#### [Listed entries]
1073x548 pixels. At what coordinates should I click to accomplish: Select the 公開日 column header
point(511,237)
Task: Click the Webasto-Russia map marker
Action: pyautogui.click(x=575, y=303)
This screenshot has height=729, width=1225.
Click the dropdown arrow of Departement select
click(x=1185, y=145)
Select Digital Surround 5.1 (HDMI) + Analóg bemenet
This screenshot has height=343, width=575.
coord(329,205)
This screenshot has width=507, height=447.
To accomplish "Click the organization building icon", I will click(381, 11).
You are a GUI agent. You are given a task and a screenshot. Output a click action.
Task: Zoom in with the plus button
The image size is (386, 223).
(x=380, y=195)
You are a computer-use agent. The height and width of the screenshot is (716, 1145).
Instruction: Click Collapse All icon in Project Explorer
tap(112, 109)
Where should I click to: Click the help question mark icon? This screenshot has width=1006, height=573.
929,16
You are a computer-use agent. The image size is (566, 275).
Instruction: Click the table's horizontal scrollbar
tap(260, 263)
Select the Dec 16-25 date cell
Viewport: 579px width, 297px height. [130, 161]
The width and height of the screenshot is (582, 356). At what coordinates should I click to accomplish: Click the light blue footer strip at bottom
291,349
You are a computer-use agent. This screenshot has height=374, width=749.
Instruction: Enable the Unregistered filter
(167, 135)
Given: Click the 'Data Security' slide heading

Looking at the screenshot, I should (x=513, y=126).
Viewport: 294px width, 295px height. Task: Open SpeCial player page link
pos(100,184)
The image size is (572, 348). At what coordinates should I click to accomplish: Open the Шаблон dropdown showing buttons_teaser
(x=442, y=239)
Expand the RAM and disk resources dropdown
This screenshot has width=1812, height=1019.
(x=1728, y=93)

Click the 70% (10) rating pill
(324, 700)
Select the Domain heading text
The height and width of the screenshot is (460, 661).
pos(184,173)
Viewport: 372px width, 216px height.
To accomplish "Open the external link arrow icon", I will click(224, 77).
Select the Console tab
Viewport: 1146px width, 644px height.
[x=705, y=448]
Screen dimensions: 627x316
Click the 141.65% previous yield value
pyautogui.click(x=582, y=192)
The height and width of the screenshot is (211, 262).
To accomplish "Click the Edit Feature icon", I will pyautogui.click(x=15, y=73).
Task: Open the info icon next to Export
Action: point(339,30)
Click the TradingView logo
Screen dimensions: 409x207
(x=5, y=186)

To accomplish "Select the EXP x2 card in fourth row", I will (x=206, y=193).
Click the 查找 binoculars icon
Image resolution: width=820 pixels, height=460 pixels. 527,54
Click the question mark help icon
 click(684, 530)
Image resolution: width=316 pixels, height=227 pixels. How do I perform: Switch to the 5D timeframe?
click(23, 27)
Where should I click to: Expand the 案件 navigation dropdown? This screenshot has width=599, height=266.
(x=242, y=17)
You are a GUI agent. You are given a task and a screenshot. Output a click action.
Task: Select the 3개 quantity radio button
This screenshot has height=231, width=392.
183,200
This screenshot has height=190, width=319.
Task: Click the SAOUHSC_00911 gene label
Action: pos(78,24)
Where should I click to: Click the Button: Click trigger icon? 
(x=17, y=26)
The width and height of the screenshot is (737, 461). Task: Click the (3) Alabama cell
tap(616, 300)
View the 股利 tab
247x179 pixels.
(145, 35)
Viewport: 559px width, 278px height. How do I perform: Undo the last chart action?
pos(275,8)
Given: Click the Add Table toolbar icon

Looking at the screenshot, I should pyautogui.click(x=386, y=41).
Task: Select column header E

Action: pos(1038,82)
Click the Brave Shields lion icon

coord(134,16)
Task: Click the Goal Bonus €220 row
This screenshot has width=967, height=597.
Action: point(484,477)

#### [What you should do]
Copy each record above so that no word or mark differs.

#### [Output for this exercise]
1073x548 pixels. At what coordinates should I click to accomplish: Select the 公開日 column header
point(511,237)
Task: Click the Webasto-Russia map marker
Action: pyautogui.click(x=575, y=303)
This screenshot has height=729, width=1225.
Click the dropdown arrow of Departement select
click(x=1185, y=145)
Select Digital Surround 5.1 (HDMI) + Analóg bemenet
This screenshot has height=343, width=575.
coord(329,205)
This screenshot has width=507, height=447.
To accomplish "Click the organization building icon", I will click(381, 11).
You are a GUI agent. You are given a task and a screenshot. Output a click action.
Task: Zoom in with the plus button
The image size is (386, 223).
(x=380, y=195)
You are a computer-use agent. The height and width of the screenshot is (716, 1145).
Instruction: Click Collapse All icon in Project Explorer
tap(112, 109)
Where should I click to: Click the help question mark icon? This screenshot has width=1006, height=573.
929,16
You are a computer-use agent. The image size is (566, 275).
Instruction: Click the table's horizontal scrollbar
tap(260, 263)
Select the Dec 16-25 date cell
Viewport: 579px width, 297px height. [130, 161]
The width and height of the screenshot is (582, 356). At what coordinates should I click to accomplish: Click the light blue footer strip at bottom
291,349
You are a computer-use agent. This screenshot has height=374, width=749.
Instruction: Enable the Unregistered filter
(167, 135)
Given: Click the 'Data Security' slide heading

Looking at the screenshot, I should (x=513, y=126).
Viewport: 294px width, 295px height. Task: Open SpeCial player page link
pos(100,184)
The image size is (572, 348). At what coordinates should I click to accomplish: Open the Шаблон dropdown showing buttons_teaser
(x=442, y=239)
Expand the RAM and disk resources dropdown
This screenshot has width=1812, height=1019.
(x=1728, y=93)

Click the 70% (10) rating pill
(324, 700)
Select the Domain heading text
The height and width of the screenshot is (460, 661).
pos(184,173)
Viewport: 372px width, 216px height.
To accomplish "Open the external link arrow icon", I will click(224, 77).
Select the Console tab
Viewport: 1146px width, 644px height.
[x=705, y=448]
Screen dimensions: 627x316
Click the 141.65% previous yield value
pyautogui.click(x=582, y=192)
The height and width of the screenshot is (211, 262).
To accomplish "Click the Edit Feature icon", I will pyautogui.click(x=15, y=73).
Task: Open the info icon next to Export
Action: point(339,30)
Click the TradingView logo
Screen dimensions: 409x207
(x=5, y=186)

To accomplish "Select the EXP x2 card in fourth row", I will (x=206, y=193).
Click the 查找 binoculars icon
Image resolution: width=820 pixels, height=460 pixels. 527,54
Click the question mark help icon
 click(684, 530)
Image resolution: width=316 pixels, height=227 pixels. How do I perform: Switch to the 5D timeframe?
click(23, 27)
Where should I click to: Expand the 案件 navigation dropdown? This screenshot has width=599, height=266.
(x=242, y=17)
You are a GUI agent. You are given a task and a screenshot. Output a click action.
Task: Select the 3개 quantity radio button
This screenshot has height=231, width=392.
183,200
This screenshot has height=190, width=319.
Task: Click the SAOUHSC_00911 gene label
Action: pos(78,24)
Where should I click to: Click the Button: Click trigger icon? 
(x=17, y=26)
The width and height of the screenshot is (737, 461). Task: Click the (3) Alabama cell
tap(616, 300)
View the 股利 tab
247x179 pixels.
(145, 35)
Viewport: 559px width, 278px height. How do I perform: Undo the last chart action?
pos(275,8)
Given: Click the Add Table toolbar icon

Looking at the screenshot, I should pyautogui.click(x=386, y=41).
Task: Select column header E

Action: pos(1038,82)
Click the Brave Shields lion icon

coord(134,16)
Task: Click the Goal Bonus €220 row
This screenshot has width=967, height=597.
Action: point(484,477)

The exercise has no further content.